Adam Levine Performed At The VMAs Despite Tweeting How Much He Hated Them

Adam Levine Behati Prinsloo VMAs red carpet August 2014

Last night Adam Levine brought his perpetual stubble and his new wife Behati Prinsloo to the 2014 MTV VMAs. Okay, whatever. Lots of people showed up to that thing. So what? Oh, just that Adam made his hatred of the VMAs public three years ago by tweeting an F-bomb about it. But he has a history of Twitter hypocrisy, so the fact that he and his band Maroon 5 performed last night despite him hating the whole institution isn’t really surprising. But it’s still fun to talk about.

E! Online unearthed a tweet from August 2011, on the date of that year’s VMAs, in which Adam details just how much he hates MTV and their stupid phony Video Music Awards.

Guess he decided to cross that sand line this year. Gee, I wonder what changed his mind ($$$$$$$$$$$$$). Come on, dude. Stick to what you tweet. Especially when you’re a famous person who’s tweeting your disdain for something you’ll probably be invited to at some point in the future (for proof see the fact that you were invited to the VMAs this year). And when you’re making comments that suggest you’re all about the music and against selling out and hate the system and other punk rock ideals, you can’t just conveniently change your mind a few years later and expect us to have forgotten. Tweets are forever, Mr. Levine. Even if you delete them. Remember when you tweeted how dumb celebrity fragrances were? Yeah, dumb enough for you to sell one.

◆ EXCERPTED RECORDS
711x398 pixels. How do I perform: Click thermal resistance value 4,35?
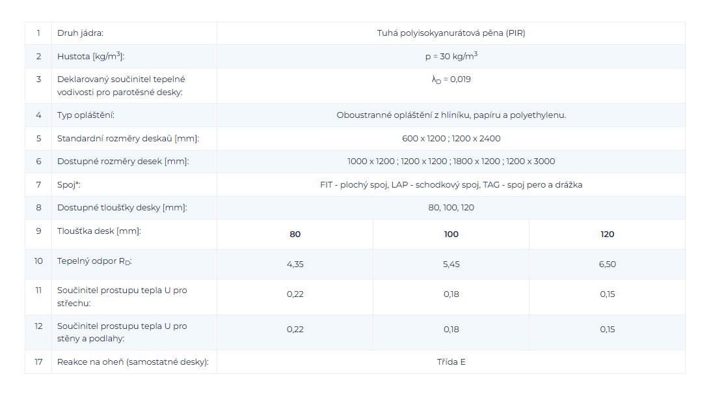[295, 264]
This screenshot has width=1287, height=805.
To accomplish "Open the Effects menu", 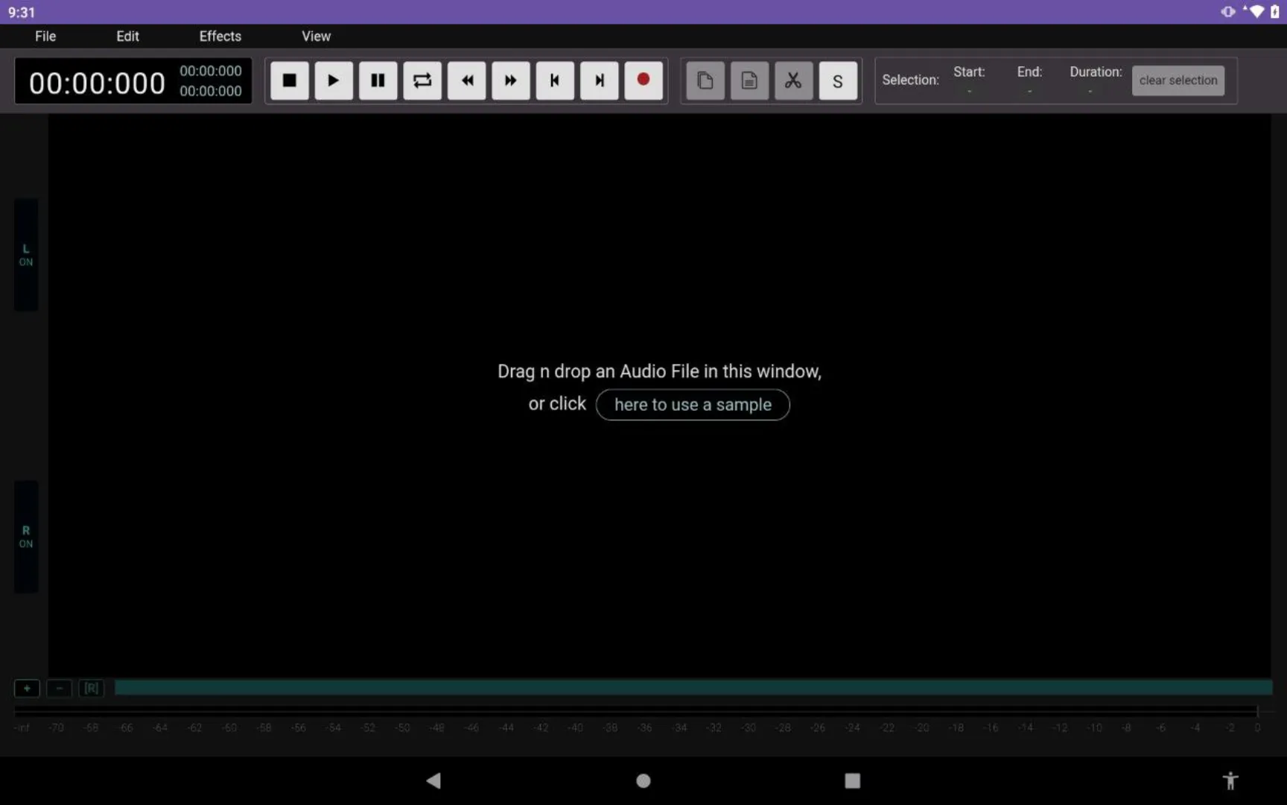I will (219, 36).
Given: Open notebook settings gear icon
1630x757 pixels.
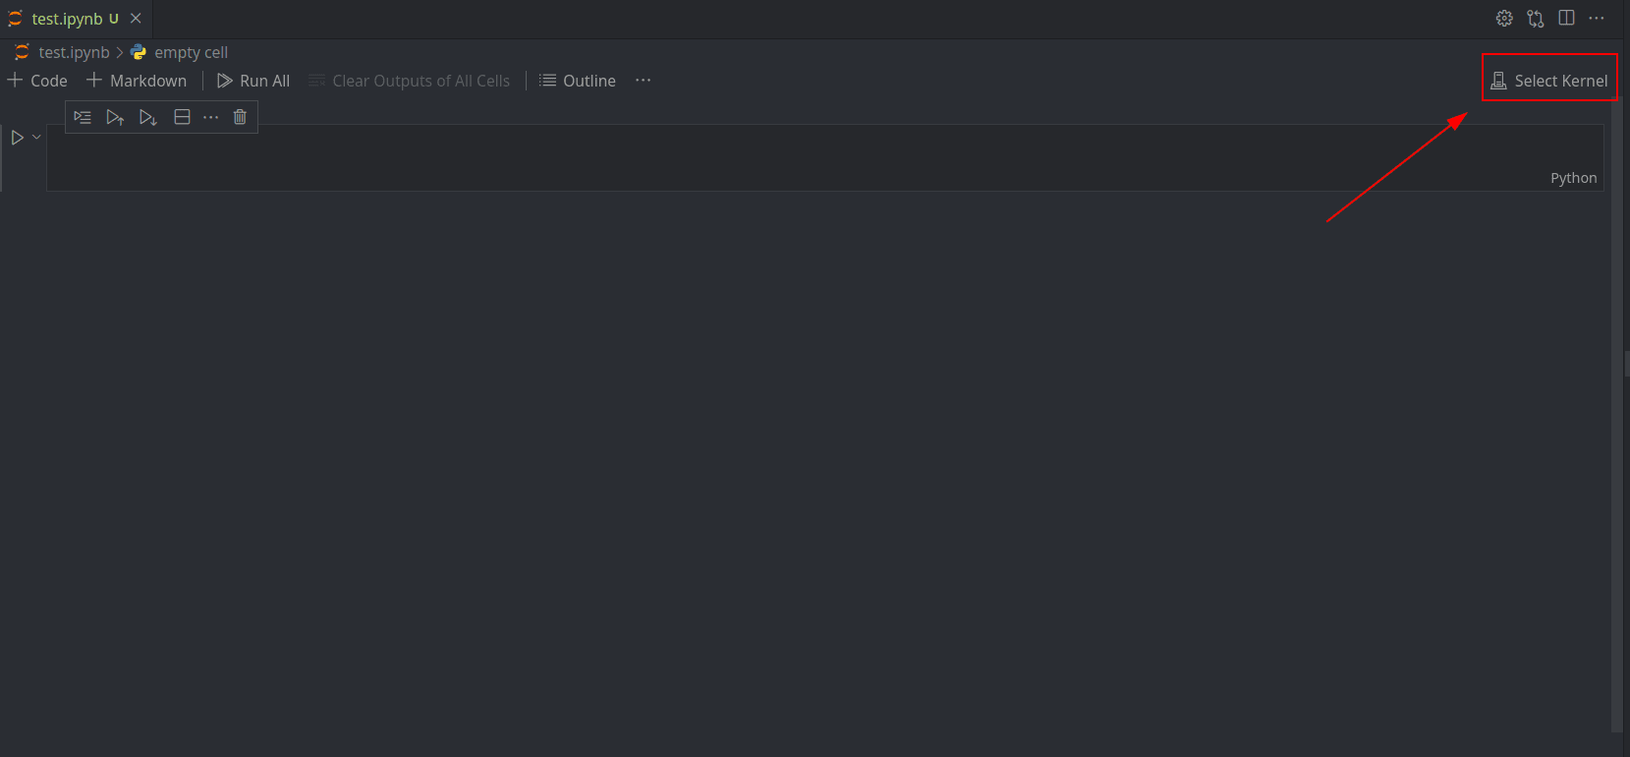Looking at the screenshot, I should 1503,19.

◆ PROBLEM DESCRIPTION
In the article about Adam Levine and the VMAs, which band performed with him at the 2014 show? The rows play no part in what follows.

◆ WORKED SOLUTION
Maroon 5